Extracted data entries:
— Start —

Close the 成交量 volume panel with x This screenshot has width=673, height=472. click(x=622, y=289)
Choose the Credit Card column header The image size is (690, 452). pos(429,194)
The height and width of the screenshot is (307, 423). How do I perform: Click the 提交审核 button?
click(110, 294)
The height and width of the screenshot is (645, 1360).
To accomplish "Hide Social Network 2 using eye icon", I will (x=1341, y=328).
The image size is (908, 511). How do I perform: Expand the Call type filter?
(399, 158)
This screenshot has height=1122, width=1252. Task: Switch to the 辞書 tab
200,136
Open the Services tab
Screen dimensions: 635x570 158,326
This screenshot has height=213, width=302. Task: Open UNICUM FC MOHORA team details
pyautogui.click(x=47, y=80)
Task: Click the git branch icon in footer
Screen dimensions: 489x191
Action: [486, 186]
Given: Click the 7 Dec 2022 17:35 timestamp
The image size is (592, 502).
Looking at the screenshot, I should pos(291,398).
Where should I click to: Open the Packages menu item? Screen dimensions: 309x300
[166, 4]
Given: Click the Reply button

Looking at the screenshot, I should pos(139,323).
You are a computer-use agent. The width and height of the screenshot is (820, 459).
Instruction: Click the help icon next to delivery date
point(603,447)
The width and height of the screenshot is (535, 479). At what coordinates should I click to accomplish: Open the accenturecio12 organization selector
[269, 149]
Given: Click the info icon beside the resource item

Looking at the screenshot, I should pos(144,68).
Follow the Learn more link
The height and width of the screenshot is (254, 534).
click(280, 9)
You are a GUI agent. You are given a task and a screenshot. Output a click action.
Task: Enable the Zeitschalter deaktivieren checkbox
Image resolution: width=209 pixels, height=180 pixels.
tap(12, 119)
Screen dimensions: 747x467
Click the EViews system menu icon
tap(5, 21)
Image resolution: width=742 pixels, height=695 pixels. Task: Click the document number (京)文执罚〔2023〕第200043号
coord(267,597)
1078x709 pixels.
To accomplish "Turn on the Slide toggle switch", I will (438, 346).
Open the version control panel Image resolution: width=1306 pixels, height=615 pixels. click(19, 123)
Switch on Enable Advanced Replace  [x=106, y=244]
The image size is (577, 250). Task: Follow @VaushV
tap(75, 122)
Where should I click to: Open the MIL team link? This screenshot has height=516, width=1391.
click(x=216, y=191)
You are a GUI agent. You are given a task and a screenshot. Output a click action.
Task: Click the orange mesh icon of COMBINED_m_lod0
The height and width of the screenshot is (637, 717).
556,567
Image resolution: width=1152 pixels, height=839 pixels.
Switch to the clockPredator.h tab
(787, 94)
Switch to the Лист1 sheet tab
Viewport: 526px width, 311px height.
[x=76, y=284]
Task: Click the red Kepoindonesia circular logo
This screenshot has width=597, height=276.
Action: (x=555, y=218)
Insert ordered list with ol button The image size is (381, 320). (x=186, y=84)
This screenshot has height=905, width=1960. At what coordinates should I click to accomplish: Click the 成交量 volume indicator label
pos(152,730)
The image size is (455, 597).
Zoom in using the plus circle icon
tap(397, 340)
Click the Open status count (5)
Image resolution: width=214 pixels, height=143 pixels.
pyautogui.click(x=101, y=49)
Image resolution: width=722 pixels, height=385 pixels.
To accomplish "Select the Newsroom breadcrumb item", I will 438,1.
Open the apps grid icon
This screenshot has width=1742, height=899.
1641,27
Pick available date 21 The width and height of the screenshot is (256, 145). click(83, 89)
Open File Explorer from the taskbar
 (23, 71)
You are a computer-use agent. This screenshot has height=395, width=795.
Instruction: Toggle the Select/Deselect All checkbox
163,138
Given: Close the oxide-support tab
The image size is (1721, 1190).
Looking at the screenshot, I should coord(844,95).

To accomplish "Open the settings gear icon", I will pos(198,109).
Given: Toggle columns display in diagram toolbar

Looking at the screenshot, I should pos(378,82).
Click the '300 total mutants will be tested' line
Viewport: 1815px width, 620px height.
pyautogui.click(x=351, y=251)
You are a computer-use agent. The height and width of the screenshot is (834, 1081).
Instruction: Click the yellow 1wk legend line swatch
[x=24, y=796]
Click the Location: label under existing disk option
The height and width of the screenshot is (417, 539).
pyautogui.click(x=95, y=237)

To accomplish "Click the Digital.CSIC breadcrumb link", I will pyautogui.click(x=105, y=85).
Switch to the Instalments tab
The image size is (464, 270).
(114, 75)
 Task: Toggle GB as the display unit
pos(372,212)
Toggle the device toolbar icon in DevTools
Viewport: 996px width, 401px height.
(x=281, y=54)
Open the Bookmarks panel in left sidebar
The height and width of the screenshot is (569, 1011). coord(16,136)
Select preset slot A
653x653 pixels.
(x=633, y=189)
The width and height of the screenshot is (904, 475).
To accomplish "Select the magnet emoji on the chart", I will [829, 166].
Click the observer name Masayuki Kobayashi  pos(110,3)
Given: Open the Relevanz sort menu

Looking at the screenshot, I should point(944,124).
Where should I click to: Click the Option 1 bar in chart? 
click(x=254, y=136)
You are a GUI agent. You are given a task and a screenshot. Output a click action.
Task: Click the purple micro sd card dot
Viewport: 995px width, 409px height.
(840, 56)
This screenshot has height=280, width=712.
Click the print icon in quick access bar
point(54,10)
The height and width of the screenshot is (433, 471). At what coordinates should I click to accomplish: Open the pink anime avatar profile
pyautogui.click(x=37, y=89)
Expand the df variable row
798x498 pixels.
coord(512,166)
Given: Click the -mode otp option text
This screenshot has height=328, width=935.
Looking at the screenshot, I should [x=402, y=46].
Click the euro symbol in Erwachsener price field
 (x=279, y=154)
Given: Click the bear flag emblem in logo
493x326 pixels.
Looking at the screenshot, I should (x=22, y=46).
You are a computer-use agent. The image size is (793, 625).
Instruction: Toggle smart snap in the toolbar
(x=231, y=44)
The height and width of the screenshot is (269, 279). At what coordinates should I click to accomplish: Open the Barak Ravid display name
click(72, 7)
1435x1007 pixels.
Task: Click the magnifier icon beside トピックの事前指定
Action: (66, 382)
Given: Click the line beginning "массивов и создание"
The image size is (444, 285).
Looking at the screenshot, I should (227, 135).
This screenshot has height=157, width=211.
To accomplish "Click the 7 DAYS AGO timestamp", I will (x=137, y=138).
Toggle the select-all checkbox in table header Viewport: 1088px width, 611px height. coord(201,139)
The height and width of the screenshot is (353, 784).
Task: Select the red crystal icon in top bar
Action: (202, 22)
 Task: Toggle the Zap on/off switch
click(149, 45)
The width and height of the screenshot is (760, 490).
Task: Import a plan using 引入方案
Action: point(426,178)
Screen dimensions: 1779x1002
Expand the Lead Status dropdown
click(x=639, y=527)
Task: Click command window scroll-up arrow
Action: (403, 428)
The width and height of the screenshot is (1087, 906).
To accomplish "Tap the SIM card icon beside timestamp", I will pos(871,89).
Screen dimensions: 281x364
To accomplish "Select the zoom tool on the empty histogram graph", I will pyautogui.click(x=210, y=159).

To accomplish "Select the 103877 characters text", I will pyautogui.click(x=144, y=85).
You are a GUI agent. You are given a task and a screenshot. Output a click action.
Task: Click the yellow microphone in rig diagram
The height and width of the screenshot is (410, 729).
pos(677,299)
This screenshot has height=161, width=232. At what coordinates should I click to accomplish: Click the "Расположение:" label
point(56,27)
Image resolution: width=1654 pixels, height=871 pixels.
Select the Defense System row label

— End —

Instruction:
Rewrite the lines from the one with "will pyautogui.click(x=105, y=85)." to the one with "(x=633, y=189)", changing "Bookmarks" to "Favorites" and leaving everything else as it is.

The answer:
To accomplish "Click the Digital.CSIC breadcrumb link", I will pyautogui.click(x=105, y=85).
Switch to the Instalments tab
The image size is (464, 270).
(114, 75)
 Task: Toggle GB as the display unit
pos(372,212)
Toggle the device toolbar icon in DevTools
Viewport: 996px width, 401px height.
(x=281, y=54)
Open the Favorites panel in left sidebar
The height and width of the screenshot is (569, 1011). coord(16,136)
Select preset slot A
653x653 pixels.
(x=633, y=189)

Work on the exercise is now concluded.